Mr Maga said today’s tax cuts were being paid for in job losses, service reductions, and cancelling out policies like Fair Pay Agreements that would have enriched many more in the long run.
"This is a Government of smoke and mirrors that lies as a matter of principle because the reality of their far-right political project would never be accepted by the people of New Zealand," said Mr Maga.
"It’s a Government of spin and manipulation, where frontline healthcare workers are called "back office staff", landlords are treated as a downtrodden underclass, and tax cuts are sold to us as part of some national success story rather than the result of brutal cuts to our public services."
Mr Maga said an individual earning a full-time living wage might hope to take home an extra $10-25 per week following these tax cuts, but any personal benefit was already overwritten by reductions to services that people would end up relying on at some point in their lives. An estimated 6,272 jobs have already been cut from the public service, with thousands more likely upcoming.
"You can’t mitigate a cost of living crisis for working people without controls on rent, help getting into housing, action on high supermarket prices and cheaper public transport - these tax cuts are already spoken for several times over in many households," said Mr Maga.

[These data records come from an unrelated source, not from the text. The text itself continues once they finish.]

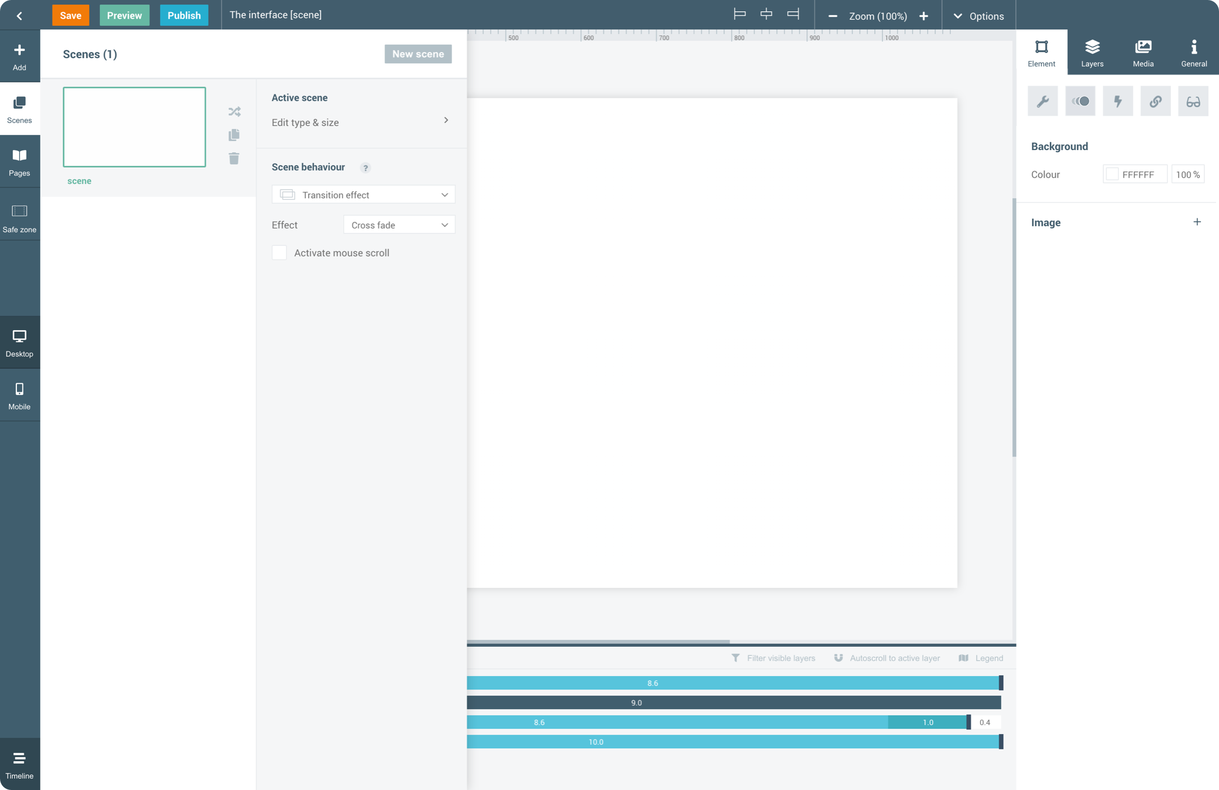Click the shuffle scene order icon
Image resolution: width=1219 pixels, height=790 pixels.
point(234,112)
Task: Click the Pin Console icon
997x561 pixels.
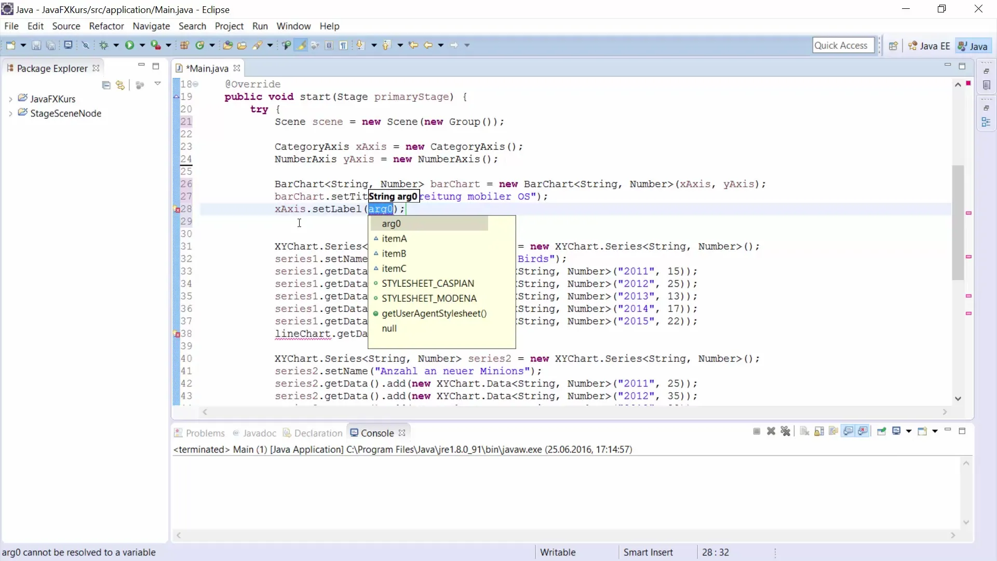Action: 881,431
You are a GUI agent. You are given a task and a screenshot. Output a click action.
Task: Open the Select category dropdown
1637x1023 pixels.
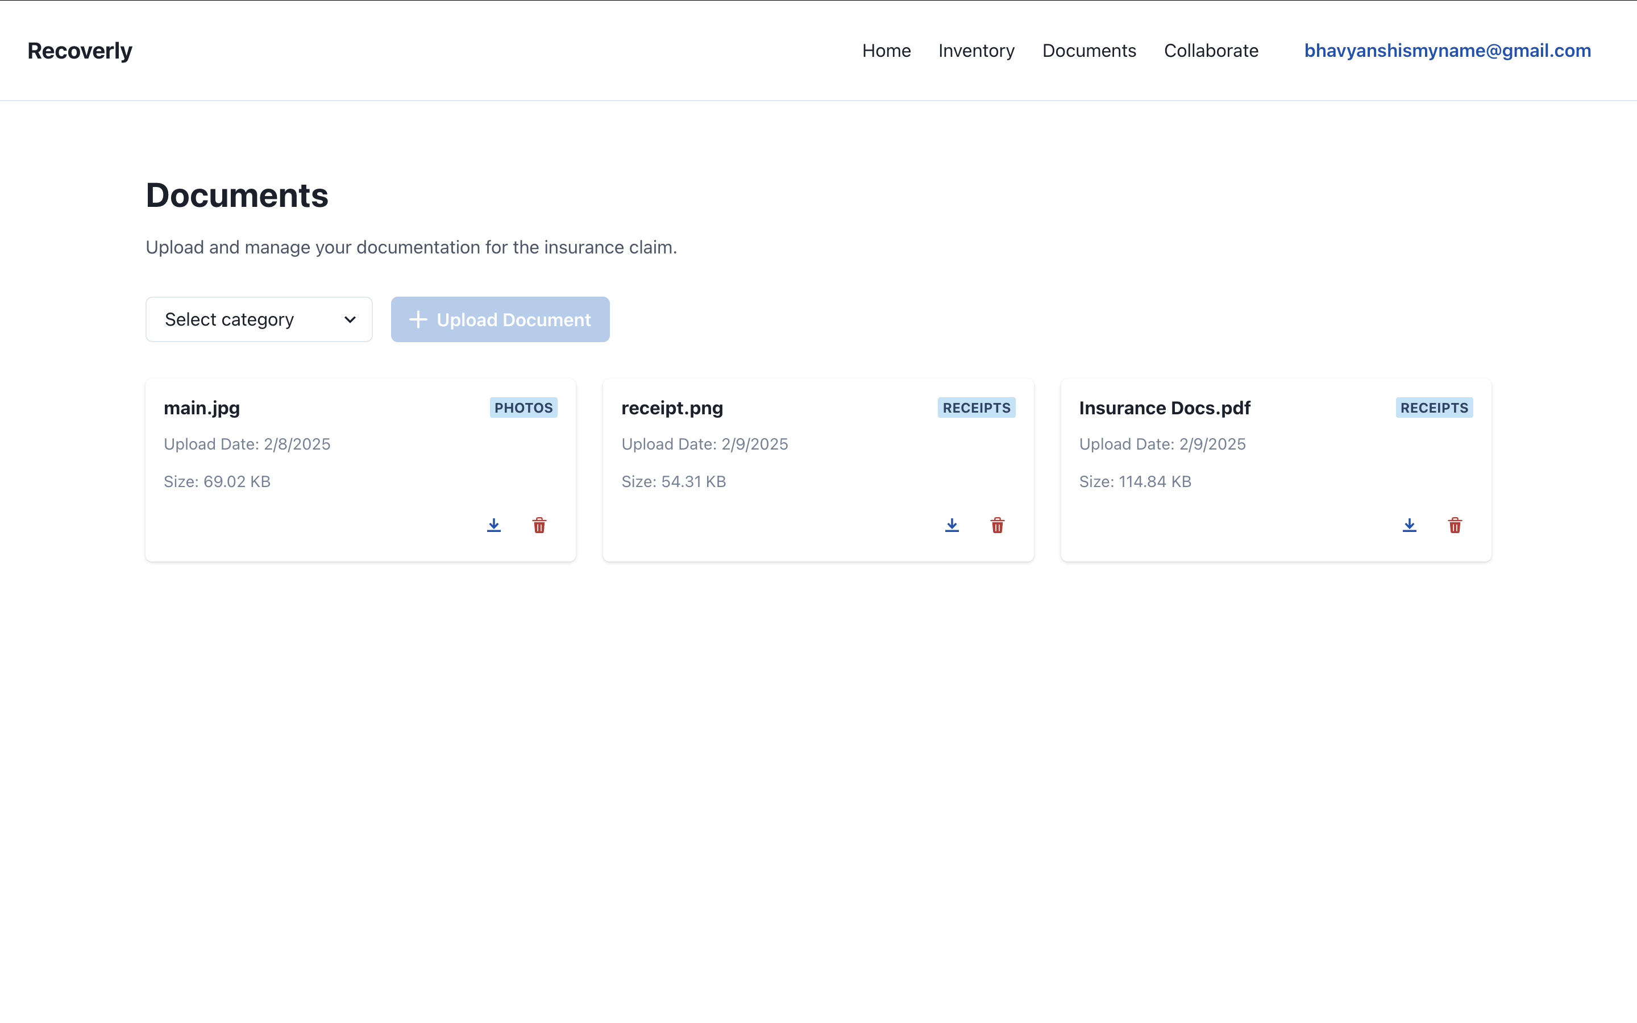(x=258, y=319)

"We would all be better off financially if we enjoyed stronger bargaining power in our workplaces and had a Government that was actually focused on reducing living costs, but instead we get twenty bucks a week if we’re lucky and some meaningless neoliberal rhetoric about hard work."
Mr Maga said emergency services were examples of some of the biggest losers in the Government’s tax cut trade-off. St John ambulance funding was frozen in Budget 2024/25 and ambulance officers were being told no money was available for pay increases this year, Mr Maga argued.
"A twenty dollar tax cut will mean nothing to you if you die while waiting for an ambulance or in a hospital corridor," said Mr Maga.
Mr Maga said the Government’s true priorities were blindingly obvious. In the last two days alone, Minister Brook Van Velden has announced plans to auction off licences for online casinos, while Minister Shane Reti is throwing officials under the bus for his Government’s mismanagement of the health service. Air New Zealand, which is 51% owned by New Zealanders, has scrapped its 2030 carbon emissions targets, following obvious climate indifference at the top of Government. Mr Maga said that this was becoming a typical kind of week in political news.
"Let me be absolutely clear - this Government does not have empathy about working people or the future challenges we face as a society," said Mr Maga.
"Their election was always about rewarding the billionaires that funded their campaign, and a chance for them to settle some ideological scores with the previous Labour Government."
"I don’t think many people will be getting their next paycheck and thanking Christopher Luxon for his Government’s generosity - they will be feeling a deep anxiety about their futures and the public services that are supposed to be there to help and protect us when times get tough."